À 7 h 10, au prix de la lourdeur de mes paupières, je me lève. Aujourd'hui est enfin le jour où je vais rencontrer David. Lui que j'avais l'habitude de voir à travers un écran, je vais le revoir dans un paysage réel. La raison de ce réveil matinal, c'est pour manger un pho avec lui au petit-déjeuner — rien que cette promesse a un peu atténué ma somnolence.

Je prends une douche, un taxi, et je me rends dans le restaurant de pho qu'il adore. J'arrive avec quinze minutes de retard. Mais lui aussi arrive un peu en retard, et nous nous serrons la main tout naturellement. Sa gentillesse transparaît sur son visage ; pour moi un grand pho, pour lui un petit. Le pho du matin était exceptionnel. Au Vietnam, une « culture du petit-déjeuner » est bien ancrée, et le fait que des établissements ouvrent si naturellement à 8 heures en est la preuve.
Sur son portable, un flux en direct montrait sa fille de la garderie. La voir assise dans son siège enfant Doraemon m'a fait sourire sans que je puisse m'en empêcher.

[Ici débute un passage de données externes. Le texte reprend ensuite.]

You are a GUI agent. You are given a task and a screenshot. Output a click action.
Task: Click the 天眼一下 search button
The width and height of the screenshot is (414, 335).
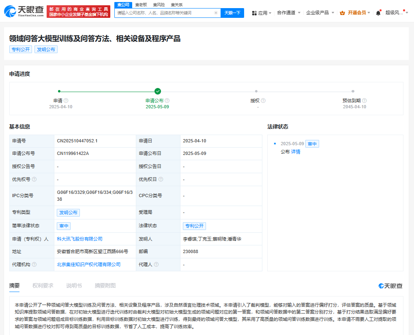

Après le repas, direction Highland Coffee. La force du café au lait vietnamien me faisait trembler la main. David riait en disant « Je te l'avais dit ! ».


Il avait même préparé un T-shirt, orné d'un personnage brandissant le drapeau vietnamien. Cela a réchauffé quelque chose au fond de mon cœur.
Il m'a raconté qu'il était devenu ingénieur en autodidacte, qu'il avait lancé une marque locale et rêvait de la faire connaître à l'étranger. Se levant à 5 heures du matin pour concilier parentalité, travail et lancement de la marque, je n'ai pu que l'admirer.
Nous allons chez lui à moto. Une maison étroite de trois étages, sans climatisation, où il économise pour consacrer tout son effort à la confection de vêtements. Il m'a commandé des nouilles et des nems frits pour le déjeuner, et m'a même offert un café au lait.

C'était si fort que j'ai ri, mais ce geste m'a touché.
Quand il m'a montré son lieu de travail, je me suis dit : l'homme que je voyais à travers un écran était bien ici… et j'ai ressenti à la fois l'immensité et la petitesse du monde. Sa femme est rentrée, nous nous sommes présentés, et nous avons déjeuné à trois.

Originaire de Hoi An, elle nous a montré un album photo pris avant le mariage. Un album lourd, peut-être trois kilos. Dans cette maison où les murs étaient couverts de photos de famille, j'ai fortement senti l'amour familial vietnamien.

En le remerciant, David m'a dit « Reviens » et « La prochaine fois, c'est moi qui cuisinerai ». Nous nous sommes serré la main en nous séparant. Vraiment, je suis heureux de l'avoir rencontré.
De retour à l'hôtel, je fais une sieste. À 19 heures, c'est au tour de ma rencontre avec Hieu.

Il m'attendait déjà au restaurant. Plus âgé que je ne l'imaginais, il a 33 ans. Sa fille est née en février, il semble souffrir de manque de sommeil à cause des soins parentaux. J'ai trouvé son style, ses muscles et sa propreté attirants en tant qu'homme. Les plats vietnamiens qu'il avait commandés sont arrivés en montagne, et nous en avons mangé petit à petit en riant.

Au fur et à mesure de la conversation, j'ai été surpris d'apprendre qu'il venait de Quy Nhon. C'était justement une des étapes de mon voyage. Le destin, c'est peut-être cela. Les hasards que la route et les rencontres tissent me touchent toujours.
Il est peut-être introverti, mais c'est peut-être précisément pour cela que mon côté ENFP s'est naturellement révélé. Avant même de m'en rendre compte, nous avions beaucoup parlé et beaucoup ri.
La nuit, en nous séparant, nous avons dit « Retrouvons-nous au Japon ou au Vietnam ». Cette journée a vraiment brillé profondément dans mon cœur.